Directions for this task:
Copy out every line below without alteration.

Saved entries

⟨

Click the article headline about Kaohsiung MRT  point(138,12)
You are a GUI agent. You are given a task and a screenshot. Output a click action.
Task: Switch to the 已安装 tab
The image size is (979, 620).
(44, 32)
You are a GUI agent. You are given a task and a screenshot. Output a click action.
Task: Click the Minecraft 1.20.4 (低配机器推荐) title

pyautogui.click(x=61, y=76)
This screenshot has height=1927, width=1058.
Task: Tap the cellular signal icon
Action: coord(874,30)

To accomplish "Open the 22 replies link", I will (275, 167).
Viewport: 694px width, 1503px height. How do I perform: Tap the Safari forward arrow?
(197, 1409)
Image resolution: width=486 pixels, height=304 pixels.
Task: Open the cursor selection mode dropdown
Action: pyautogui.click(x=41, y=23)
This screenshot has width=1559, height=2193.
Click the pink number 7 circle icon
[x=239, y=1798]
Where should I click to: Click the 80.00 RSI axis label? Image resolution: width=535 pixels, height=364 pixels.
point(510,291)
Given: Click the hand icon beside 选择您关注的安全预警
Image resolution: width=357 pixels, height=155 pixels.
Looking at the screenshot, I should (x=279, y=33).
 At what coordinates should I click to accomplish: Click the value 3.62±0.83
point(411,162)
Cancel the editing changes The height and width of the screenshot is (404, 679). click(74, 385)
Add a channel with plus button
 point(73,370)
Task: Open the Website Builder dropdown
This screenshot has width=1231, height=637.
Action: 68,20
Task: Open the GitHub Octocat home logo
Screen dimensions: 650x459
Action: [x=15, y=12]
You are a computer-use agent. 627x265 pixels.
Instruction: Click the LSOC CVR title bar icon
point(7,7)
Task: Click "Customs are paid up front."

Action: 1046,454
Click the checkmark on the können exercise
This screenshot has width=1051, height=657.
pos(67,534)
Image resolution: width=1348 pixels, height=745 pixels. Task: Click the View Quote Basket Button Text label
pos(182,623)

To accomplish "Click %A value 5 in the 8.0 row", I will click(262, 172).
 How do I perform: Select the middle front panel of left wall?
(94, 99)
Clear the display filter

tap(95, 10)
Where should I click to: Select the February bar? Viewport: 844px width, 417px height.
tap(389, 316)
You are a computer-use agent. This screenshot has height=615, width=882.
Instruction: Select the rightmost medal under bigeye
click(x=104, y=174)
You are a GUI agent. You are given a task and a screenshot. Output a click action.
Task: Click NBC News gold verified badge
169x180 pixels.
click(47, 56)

⟩

Response:
Click the article headline about Kaohsiung MRT  point(138,12)
You are a GUI agent. You are given a task and a screenshot. Output a click action.
Task: Switch to the 已安装 tab
The image size is (979, 620).
(44, 32)
You are a GUI agent. You are given a task and a screenshot. Output a click action.
Task: Click the Minecraft 1.20.4 (低配机器推荐) title

pyautogui.click(x=61, y=76)
This screenshot has height=1927, width=1058.
Task: Tap the cellular signal icon
Action: coord(874,30)

To accomplish "Open the 22 replies link", I will (275, 167).
Viewport: 694px width, 1503px height. How do I perform: Tap the Safari forward arrow?
(197, 1409)
Image resolution: width=486 pixels, height=304 pixels.
Task: Open the cursor selection mode dropdown
Action: pyautogui.click(x=41, y=23)
This screenshot has width=1559, height=2193.
Click the pink number 7 circle icon
[x=239, y=1798]
Where should I click to: Click the 80.00 RSI axis label? Image resolution: width=535 pixels, height=364 pixels.
point(510,291)
Given: Click the hand icon beside 选择您关注的安全预警
Image resolution: width=357 pixels, height=155 pixels.
Looking at the screenshot, I should (x=279, y=33).
 At what coordinates should I click to accomplish: Click the value 3.62±0.83
point(411,162)
Cancel the editing changes The height and width of the screenshot is (404, 679). click(74, 385)
Add a channel with plus button
 point(73,370)
Task: Open the Website Builder dropdown
This screenshot has width=1231, height=637.
Action: 68,20
Task: Open the GitHub Octocat home logo
Screen dimensions: 650x459
Action: [x=15, y=12]
You are a computer-use agent. 627x265 pixels.
Instruction: Click the LSOC CVR title bar icon
point(7,7)
Task: Click "Customs are paid up front."

Action: 1046,454
Click the checkmark on the können exercise
This screenshot has width=1051, height=657.
pos(67,534)
Image resolution: width=1348 pixels, height=745 pixels. Task: Click the View Quote Basket Button Text label
pos(182,623)

To accomplish "Click %A value 5 in the 8.0 row", I will click(262, 172).
 How do I perform: Select the middle front panel of left wall?
(94, 99)
Clear the display filter

tap(95, 10)
Where should I click to: Select the February bar? Viewport: 844px width, 417px height.
tap(389, 316)
You are a computer-use agent. This screenshot has height=615, width=882.
Instruction: Select the rightmost medal under bigeye
click(x=104, y=174)
You are a GUI agent. You are given a task and a screenshot. Output a click action.
Task: Click NBC News gold verified badge
169x180 pixels.
click(47, 56)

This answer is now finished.